→ **Task goal**
The expected output is an exact copy of each line from the line with "The width and" through the end of the data below, with no pictures in it.

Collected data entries
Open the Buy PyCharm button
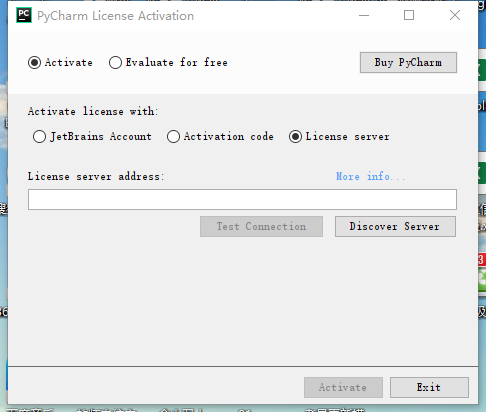 tap(408, 62)
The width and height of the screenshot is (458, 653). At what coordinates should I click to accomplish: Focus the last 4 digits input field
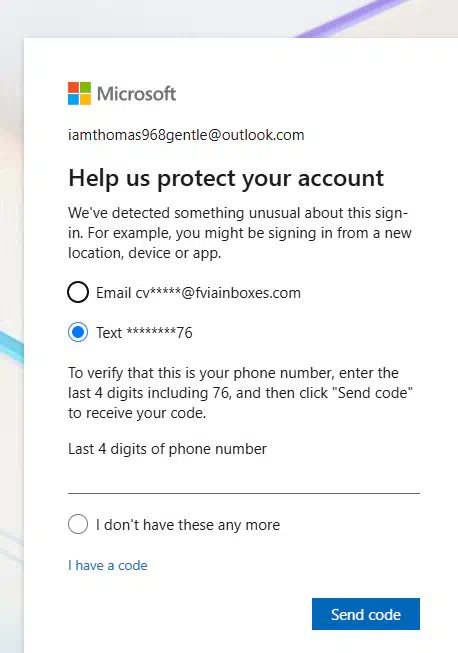tap(244, 479)
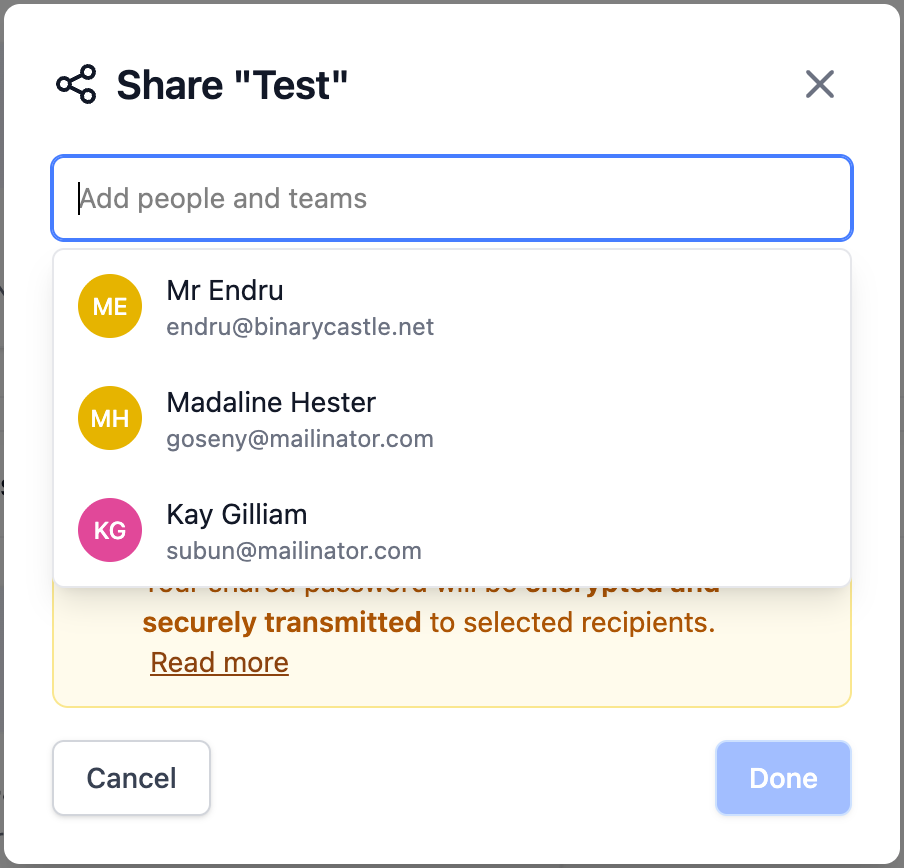Pick Kay Gilliam from suggestions
This screenshot has width=904, height=868.
click(237, 515)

→ **Exercise output**
The width and height of the screenshot is (458, 653). At what coordinates should I click to accomplish: Focus the last 4 digits input field
tap(244, 479)
Pick Kay Gilliam from suggestions
This screenshot has width=904, height=868.
click(237, 515)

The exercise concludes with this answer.